The term, ‘perennial plant’, means simply that the plant returns following severe freezes, to grow again the next year. Trees are cold hardy tested perennials by nature, some trees that are evergreens and do not go dormant, but merely slow down during various seasons, and other shade trees enter dormancy and shed the leaves. Tree growth of shade trees may stop altogether in extremely cold climates, but in the spring, will surge with buds that open to flower and leaf out.
Great difficulties arise in assigning a plant, ‘perennial’, mainly because the primary determining factor, temperature range varies from year to year; and every century extreme cold temperatures may erase certain plant populations that have survived in areas before for decades or sometimes even centuries. A perennial plant may be a survivor, thus a “perennial” for a given growing area, then suddenly may become extinct in that growing area. The USDA has constructed a zone map that reveals averages of temperatures reached by the location in your State. This map is a nursery tool used to predict whether a perennial will live (cold hardy) in your area.

## What to do:
**A)** List everything the text on perennial plants says shade trees do, one item per line.
**B)** According to the text on perennial plants, what is the primary factor in deciding whether a plant counts as perennial?
**C)** Write the next part of the text on perennial plants, picking up after its final sentence.
The records that come next have no connection to the text on perennial plants.

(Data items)

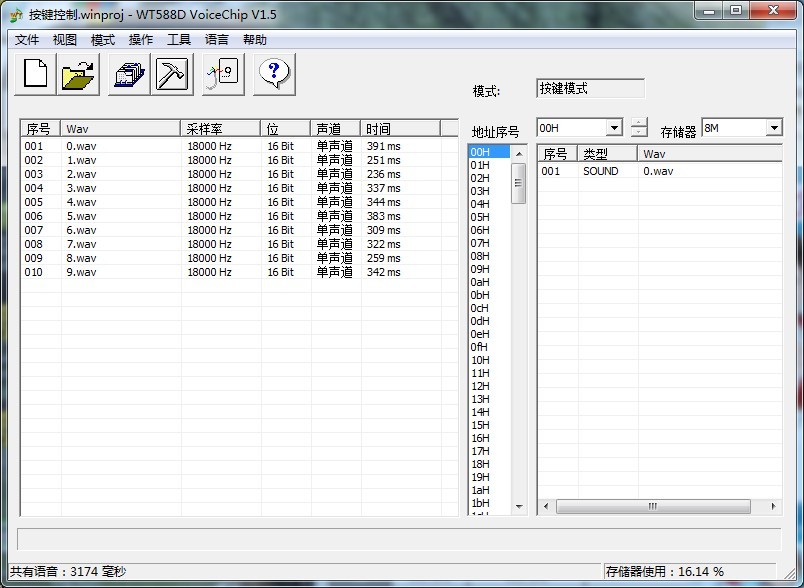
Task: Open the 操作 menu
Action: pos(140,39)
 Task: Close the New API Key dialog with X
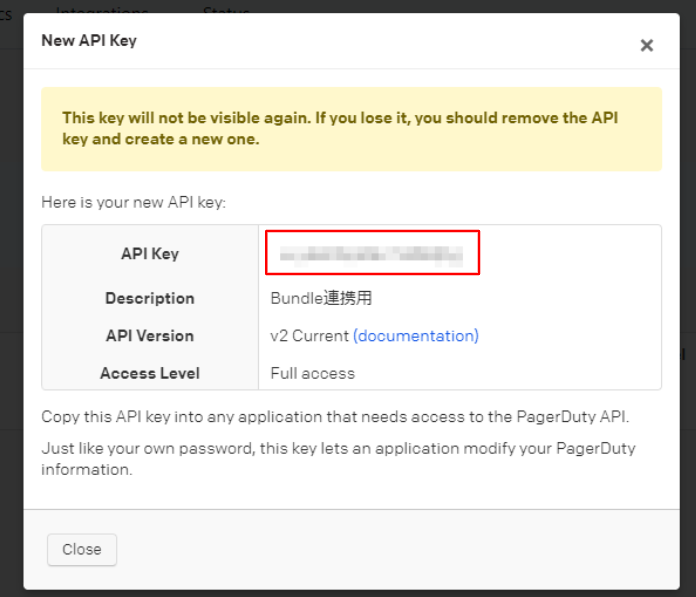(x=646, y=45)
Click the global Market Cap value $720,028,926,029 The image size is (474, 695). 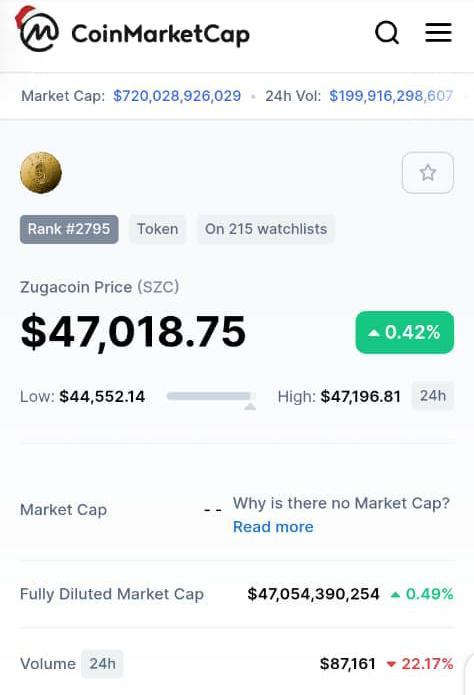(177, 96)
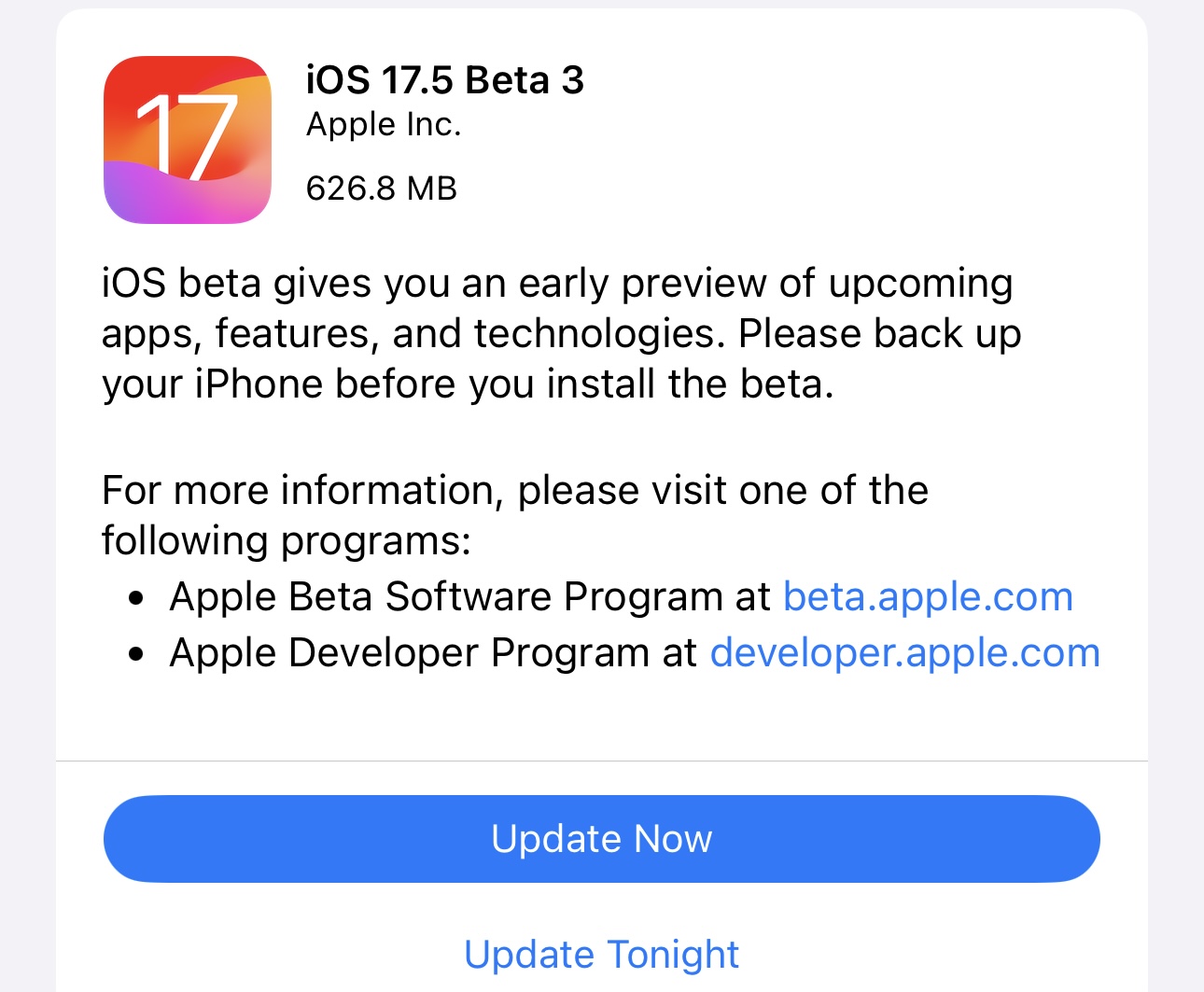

## Answers by task:
**A)**
Enter dormancy
Shed their leaves
May stop growing altogether in extremely cold climates
Surge with buds in the spring
Open their buds to flower and leaf out

**B)** Temperature range, which varies from year to year.

**C)**
Agaves are a diverse genus of over 200 species of rosette, spear-like, leafed evergreen perennials. Agave typically grows as low shrub-like plants in dry or well-drained soils of the Southern part of the U.S. from New Jersey down to Florida, and then West to California. Many Agave species, such as Agave americana or Agave tequilana, have sharp recurved, protective teeth running along both sides of the blade of its semi-curved, lance-shaped leaves, with a sharp needle-tip lance at the end. There are Agave species, like Agave attenuata, and Agave stricta, that do not have sharp-teeth at all, but are smooth. The color variations of Agave plants range from shades of green, to silvery-grey, bluish-green, top yellow or white stripes, such is the case with Agave americana ‘media-picta’. The bloom of mother Agave plants are a beautiful array of pendulent bell-shaped, creamy-white flowers soaring high above the mother plant on a flower stem that may reach 20 feet or more for some agave species. The bloom period of a mother Agave plant is during the summer and the flower stalk is magnificent to behold, however, this event means the cycle of life ends for mother Agave and begins again for her Agave offspring. Agave plants are an excellent choice for rock gardens or well drained soils that lend themselves well to terracotta or cement planters. Agaves are fairly slow glowers so expect higher prices on these sunloving garden jewels at retail garden centers. Huge specimen agaves can be quickly delivered by semi-trucks.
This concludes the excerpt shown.